Exercise task A »
Answer these questions using the forum post on amplifier grounding:
(i) What rating is given for the pair of electros between which the green dot sits?
(ii) What color is the wire from the secondary centre tap of the transformer?
(iii) Which floating component on the ac input socket's chassis/earth pin is named?
Exercise task B » Name every color that the forum post on amplifier grounding mentions.
Exercise task C » In the forum post on amplifier grounding, rewrite the passage from "So, as Mark" up to and including "socket's chassis/earth pin.", putting "stripboard" in place of "veroboard".

Page extract »
Joe Rasmussen "Trans-Amp" - 40 Watt Transconductance "Current Amplifier"

On the other photo (post #311) above, I can't quite see where the ground tracks are running but from the design of the double chip version that Mak sent, the capacitors are where the central, or 'star' ground is located - I would assume your pcb would have a similar ground scheme - so yes, this is your amplifiers central ground point.

So, as Mark mentioned, if we examine Joe's diagram a little more closely, this central ground point is the equivalent of the green 'dot' between the pair of 4700/50v electros, and this corresponds to the points on the pcb between the power caps (the screw terminals on the edge of the pcb is probably close enough)

This means you have to feed these input power terminals on the pcb directly from the block bridge (ie. remove the external power caps veroboard assembly) by 2 rectified ac
Then you connect your secondary centre tap of the transformer (black wire) to the double ground terminal on the pcb, and from this same point, you run the white wire back to the floating components (the 22R) on the ac input socket's chassis/earth pin.

This will bring you back to Joe's diagram on the post#1.

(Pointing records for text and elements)

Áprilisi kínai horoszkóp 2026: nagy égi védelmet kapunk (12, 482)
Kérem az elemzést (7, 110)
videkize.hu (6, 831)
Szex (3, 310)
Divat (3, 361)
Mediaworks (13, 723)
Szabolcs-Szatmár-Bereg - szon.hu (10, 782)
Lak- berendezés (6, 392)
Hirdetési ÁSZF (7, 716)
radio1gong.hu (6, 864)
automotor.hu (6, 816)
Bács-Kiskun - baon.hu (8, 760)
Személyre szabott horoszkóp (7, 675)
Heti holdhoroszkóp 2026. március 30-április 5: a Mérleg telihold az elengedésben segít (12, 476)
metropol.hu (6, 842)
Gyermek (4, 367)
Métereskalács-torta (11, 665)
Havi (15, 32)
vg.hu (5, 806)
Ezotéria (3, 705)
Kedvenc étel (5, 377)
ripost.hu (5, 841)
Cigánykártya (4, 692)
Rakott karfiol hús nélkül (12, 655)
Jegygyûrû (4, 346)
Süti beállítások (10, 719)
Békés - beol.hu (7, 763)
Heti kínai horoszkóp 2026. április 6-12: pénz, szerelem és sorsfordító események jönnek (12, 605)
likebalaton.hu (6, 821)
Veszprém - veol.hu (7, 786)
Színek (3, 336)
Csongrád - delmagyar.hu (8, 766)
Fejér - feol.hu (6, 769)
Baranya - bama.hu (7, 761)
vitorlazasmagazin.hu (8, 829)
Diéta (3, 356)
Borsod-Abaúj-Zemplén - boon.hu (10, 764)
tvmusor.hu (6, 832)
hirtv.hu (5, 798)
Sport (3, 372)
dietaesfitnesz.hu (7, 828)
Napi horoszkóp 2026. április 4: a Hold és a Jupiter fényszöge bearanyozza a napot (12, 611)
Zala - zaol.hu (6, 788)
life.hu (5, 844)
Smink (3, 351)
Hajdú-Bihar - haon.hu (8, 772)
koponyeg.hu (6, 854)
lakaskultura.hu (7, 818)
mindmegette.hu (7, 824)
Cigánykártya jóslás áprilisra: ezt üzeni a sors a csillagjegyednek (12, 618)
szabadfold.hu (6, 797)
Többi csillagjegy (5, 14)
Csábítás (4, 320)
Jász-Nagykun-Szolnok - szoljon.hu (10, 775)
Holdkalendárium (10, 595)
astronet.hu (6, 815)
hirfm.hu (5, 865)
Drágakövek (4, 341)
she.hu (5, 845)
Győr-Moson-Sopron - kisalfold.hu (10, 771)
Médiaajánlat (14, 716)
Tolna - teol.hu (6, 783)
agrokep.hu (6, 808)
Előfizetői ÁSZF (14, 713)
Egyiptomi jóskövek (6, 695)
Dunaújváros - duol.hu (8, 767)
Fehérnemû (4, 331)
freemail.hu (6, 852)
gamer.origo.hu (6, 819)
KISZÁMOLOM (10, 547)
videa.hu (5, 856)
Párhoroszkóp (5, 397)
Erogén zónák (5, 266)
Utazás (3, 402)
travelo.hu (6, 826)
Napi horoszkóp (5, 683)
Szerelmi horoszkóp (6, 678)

---

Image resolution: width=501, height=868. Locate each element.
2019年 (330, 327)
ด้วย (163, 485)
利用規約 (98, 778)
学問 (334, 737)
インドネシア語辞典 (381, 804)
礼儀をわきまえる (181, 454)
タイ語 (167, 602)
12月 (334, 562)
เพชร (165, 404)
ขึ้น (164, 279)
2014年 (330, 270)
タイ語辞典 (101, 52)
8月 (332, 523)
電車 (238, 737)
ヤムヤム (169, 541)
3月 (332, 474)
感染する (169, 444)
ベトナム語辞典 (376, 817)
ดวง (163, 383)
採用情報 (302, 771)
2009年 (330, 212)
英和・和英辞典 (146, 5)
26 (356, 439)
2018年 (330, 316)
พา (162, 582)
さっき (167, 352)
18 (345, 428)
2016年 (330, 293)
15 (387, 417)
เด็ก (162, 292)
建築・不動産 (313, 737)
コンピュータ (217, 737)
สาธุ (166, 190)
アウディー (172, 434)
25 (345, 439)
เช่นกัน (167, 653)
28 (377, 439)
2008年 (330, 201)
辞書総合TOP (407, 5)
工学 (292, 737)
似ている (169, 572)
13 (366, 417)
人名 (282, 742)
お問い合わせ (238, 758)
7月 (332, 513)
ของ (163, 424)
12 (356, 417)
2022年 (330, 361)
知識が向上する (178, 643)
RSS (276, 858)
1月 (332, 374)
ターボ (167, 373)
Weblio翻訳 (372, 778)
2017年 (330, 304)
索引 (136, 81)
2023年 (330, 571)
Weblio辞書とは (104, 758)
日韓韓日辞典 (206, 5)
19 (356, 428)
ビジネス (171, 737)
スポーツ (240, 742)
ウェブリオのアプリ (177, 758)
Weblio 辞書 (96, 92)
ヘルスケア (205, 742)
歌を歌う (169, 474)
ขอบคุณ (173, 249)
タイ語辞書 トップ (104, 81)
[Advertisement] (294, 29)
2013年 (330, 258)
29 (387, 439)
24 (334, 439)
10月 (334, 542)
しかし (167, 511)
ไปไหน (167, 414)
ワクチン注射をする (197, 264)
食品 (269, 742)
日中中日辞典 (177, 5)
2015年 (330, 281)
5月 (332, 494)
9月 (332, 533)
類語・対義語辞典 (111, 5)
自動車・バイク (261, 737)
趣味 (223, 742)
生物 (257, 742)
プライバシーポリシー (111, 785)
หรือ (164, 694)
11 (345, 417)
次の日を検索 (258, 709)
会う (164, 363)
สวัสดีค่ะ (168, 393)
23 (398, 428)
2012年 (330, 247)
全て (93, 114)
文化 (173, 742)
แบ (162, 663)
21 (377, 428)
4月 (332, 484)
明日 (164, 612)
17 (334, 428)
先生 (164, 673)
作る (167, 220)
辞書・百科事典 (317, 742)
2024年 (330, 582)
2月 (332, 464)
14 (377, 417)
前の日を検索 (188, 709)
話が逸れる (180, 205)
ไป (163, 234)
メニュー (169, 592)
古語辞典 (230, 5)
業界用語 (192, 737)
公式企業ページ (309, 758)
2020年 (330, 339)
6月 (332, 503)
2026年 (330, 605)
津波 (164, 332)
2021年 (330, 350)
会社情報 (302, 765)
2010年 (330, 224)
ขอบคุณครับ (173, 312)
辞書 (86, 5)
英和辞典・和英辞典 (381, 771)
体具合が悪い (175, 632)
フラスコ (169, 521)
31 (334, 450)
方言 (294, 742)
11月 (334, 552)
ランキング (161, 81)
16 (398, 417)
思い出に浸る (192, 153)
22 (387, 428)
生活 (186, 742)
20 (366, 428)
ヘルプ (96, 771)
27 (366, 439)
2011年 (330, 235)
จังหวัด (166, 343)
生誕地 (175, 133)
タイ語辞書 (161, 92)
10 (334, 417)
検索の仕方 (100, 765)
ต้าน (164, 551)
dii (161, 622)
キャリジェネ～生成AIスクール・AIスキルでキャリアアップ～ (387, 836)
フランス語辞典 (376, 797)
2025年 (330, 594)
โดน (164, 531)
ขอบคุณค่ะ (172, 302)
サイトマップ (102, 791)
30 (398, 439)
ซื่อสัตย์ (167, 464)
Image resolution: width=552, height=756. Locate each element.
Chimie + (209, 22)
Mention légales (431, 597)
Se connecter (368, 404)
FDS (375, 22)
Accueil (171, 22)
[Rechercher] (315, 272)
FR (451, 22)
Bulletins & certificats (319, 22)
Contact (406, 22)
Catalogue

Full solution A »
(i) 4700/50v
(ii) Black
(iii) The 22R

Full solution B » Green, black, white

Full solution C »
So, as Mark mentioned, if we examine Joe's diagram a little more closely, this central ground point is the equivalent of the green 'dot' between the pair of 4700/50v electros, and this corresponds to the points on the pcb between the power caps (the screw terminals on the edge of the pcb is probably close enough)

This means you have to feed these input power terminals on the pcb directly from the block bridge (ie. remove the external power caps stripboard assembly) by 2 rectified ac
Then you connect your secondary centre tap of the transformer (black wire) to the double ground terminal on the pcb, and from this same point, you run the white wire back to the floating components (the 22R) on the ac input socket's chassis/earth pin.